─── Provided records ───

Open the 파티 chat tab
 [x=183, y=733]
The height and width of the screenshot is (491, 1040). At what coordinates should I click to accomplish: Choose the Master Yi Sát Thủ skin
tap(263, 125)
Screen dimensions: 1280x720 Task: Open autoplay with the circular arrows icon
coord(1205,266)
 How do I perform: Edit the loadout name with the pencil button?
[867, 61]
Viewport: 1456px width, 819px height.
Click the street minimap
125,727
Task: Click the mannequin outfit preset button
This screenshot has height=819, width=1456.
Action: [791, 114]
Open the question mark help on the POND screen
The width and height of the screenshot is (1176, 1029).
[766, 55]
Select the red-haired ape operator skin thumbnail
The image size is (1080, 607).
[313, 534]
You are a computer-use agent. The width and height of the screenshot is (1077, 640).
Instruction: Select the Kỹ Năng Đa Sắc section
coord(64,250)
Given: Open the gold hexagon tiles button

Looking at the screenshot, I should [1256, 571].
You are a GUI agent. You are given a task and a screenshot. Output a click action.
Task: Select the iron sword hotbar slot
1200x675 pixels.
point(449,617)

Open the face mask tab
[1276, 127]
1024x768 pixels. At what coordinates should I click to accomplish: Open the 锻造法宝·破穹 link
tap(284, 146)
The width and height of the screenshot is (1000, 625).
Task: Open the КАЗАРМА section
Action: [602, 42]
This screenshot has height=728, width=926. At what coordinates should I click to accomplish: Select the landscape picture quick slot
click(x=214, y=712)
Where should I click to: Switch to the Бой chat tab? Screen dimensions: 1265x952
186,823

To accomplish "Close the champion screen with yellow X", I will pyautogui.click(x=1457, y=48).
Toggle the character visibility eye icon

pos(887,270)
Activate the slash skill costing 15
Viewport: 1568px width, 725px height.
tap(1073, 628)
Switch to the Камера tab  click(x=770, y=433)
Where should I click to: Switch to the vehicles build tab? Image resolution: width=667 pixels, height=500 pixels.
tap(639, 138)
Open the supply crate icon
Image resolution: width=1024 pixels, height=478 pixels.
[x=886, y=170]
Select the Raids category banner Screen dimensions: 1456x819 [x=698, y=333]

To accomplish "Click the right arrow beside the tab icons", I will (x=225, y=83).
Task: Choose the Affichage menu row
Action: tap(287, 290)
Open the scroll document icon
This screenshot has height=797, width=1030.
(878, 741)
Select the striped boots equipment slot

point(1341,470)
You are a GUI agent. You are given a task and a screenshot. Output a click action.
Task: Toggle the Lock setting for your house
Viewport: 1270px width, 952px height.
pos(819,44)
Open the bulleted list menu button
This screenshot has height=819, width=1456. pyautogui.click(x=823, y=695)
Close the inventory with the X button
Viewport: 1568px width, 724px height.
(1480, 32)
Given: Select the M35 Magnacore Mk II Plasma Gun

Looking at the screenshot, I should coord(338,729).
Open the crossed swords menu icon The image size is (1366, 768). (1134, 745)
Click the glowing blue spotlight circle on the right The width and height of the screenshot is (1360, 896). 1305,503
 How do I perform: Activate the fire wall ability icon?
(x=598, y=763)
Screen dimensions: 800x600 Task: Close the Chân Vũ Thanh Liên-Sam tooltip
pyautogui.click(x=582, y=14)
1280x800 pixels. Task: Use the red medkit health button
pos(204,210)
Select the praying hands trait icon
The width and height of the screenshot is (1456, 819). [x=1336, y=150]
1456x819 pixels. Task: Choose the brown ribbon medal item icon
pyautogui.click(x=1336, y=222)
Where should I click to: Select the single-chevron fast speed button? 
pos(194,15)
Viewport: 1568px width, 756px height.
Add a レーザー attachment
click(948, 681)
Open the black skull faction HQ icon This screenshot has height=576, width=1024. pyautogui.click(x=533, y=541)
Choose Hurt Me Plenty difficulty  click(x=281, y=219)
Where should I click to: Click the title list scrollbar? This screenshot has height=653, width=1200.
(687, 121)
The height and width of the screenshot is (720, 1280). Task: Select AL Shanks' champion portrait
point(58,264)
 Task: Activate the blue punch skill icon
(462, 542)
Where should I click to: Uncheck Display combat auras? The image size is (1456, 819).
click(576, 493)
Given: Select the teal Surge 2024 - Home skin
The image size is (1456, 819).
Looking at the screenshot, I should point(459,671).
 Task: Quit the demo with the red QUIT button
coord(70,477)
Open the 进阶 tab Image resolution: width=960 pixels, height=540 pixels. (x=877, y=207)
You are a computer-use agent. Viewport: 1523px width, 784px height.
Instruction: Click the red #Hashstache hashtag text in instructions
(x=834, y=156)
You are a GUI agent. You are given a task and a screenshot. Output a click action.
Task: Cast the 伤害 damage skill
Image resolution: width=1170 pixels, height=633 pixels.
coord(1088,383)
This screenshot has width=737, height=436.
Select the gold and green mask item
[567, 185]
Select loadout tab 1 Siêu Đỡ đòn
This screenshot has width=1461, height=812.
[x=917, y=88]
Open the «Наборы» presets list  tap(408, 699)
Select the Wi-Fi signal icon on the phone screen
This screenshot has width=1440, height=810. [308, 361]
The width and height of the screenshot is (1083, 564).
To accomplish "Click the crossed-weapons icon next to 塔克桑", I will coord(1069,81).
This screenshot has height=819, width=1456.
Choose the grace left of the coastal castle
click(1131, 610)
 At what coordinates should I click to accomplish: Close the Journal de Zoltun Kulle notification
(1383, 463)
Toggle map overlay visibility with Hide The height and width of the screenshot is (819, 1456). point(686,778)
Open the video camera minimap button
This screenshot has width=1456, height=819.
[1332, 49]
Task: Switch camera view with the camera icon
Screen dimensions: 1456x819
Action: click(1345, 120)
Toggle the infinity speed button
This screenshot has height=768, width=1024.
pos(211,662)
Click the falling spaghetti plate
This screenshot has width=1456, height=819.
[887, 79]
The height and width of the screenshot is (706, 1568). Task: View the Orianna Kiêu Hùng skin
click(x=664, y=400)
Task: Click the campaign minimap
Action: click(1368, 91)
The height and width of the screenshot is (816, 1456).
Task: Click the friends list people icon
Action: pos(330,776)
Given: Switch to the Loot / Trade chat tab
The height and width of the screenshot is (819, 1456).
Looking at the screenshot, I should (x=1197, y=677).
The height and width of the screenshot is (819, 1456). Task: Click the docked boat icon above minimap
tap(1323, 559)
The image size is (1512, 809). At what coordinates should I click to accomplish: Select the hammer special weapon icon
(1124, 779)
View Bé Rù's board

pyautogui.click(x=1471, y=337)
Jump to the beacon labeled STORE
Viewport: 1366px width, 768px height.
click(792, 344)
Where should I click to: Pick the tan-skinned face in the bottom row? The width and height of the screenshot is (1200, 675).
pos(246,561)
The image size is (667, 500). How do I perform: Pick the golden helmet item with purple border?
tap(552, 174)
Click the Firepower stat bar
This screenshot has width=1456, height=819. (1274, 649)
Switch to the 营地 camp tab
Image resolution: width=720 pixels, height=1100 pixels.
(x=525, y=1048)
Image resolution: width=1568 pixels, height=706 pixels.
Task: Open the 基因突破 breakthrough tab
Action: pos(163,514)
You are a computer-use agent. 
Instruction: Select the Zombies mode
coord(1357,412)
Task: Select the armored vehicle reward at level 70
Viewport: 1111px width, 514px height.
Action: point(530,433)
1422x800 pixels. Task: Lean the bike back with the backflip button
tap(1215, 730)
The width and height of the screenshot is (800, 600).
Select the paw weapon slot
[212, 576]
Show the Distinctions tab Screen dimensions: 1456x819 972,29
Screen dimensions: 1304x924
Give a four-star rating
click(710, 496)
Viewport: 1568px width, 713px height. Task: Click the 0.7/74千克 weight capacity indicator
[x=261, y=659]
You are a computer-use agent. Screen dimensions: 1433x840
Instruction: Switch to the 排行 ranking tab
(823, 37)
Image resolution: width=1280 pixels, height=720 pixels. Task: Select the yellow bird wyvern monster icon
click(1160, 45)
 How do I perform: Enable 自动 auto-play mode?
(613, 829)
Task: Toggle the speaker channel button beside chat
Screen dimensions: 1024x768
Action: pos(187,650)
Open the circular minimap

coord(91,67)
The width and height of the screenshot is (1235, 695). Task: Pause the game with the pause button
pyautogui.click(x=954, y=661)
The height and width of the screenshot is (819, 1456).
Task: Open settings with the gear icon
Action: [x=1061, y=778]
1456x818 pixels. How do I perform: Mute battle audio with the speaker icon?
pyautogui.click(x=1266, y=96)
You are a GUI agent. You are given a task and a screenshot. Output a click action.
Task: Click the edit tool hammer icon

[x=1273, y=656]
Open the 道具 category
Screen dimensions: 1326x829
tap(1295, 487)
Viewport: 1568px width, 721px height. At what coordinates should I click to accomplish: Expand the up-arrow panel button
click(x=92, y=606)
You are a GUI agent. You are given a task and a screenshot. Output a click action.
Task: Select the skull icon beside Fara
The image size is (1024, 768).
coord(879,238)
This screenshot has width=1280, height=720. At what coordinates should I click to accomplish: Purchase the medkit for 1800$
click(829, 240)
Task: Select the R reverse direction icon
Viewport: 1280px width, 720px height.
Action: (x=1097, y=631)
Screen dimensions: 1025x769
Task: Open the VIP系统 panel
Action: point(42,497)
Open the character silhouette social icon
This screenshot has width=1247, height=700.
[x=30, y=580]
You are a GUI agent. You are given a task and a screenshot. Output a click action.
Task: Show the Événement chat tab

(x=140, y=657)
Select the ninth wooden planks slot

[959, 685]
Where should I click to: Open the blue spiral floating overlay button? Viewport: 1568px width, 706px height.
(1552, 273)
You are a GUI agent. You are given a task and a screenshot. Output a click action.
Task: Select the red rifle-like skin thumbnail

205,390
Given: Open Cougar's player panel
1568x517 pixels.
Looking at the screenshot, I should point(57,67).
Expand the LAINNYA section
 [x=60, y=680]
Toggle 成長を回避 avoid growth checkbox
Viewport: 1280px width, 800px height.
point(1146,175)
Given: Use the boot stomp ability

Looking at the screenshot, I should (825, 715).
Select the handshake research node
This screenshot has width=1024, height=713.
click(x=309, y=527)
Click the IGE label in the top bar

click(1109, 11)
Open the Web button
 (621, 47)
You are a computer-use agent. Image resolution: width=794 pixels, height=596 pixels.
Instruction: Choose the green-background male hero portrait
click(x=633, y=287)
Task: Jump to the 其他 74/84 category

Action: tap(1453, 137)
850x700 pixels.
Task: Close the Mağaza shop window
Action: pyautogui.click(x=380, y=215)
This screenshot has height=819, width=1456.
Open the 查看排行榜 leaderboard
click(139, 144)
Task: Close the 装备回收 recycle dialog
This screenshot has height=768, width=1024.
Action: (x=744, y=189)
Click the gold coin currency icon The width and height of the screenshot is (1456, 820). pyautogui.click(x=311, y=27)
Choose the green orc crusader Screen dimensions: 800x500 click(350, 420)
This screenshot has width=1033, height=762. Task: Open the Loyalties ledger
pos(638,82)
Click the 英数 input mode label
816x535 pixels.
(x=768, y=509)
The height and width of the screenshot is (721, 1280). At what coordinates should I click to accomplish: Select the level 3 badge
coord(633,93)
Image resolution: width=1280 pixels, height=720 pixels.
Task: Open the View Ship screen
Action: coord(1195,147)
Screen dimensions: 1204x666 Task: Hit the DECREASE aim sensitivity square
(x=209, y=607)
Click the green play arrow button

───

# [Stated task]
Repeat everything from the line containing "Task: Jump to the 其他 74/84 category" down to the line containing "click(139, 144)", both of those lines included.

# [Solution to the problem]
Task: Jump to the 其他 74/84 category

Action: tap(1453, 137)
850x700 pixels.
Task: Close the Mağaza shop window
Action: pyautogui.click(x=380, y=215)
This screenshot has height=819, width=1456.
Open the 查看排行榜 leaderboard
click(139, 144)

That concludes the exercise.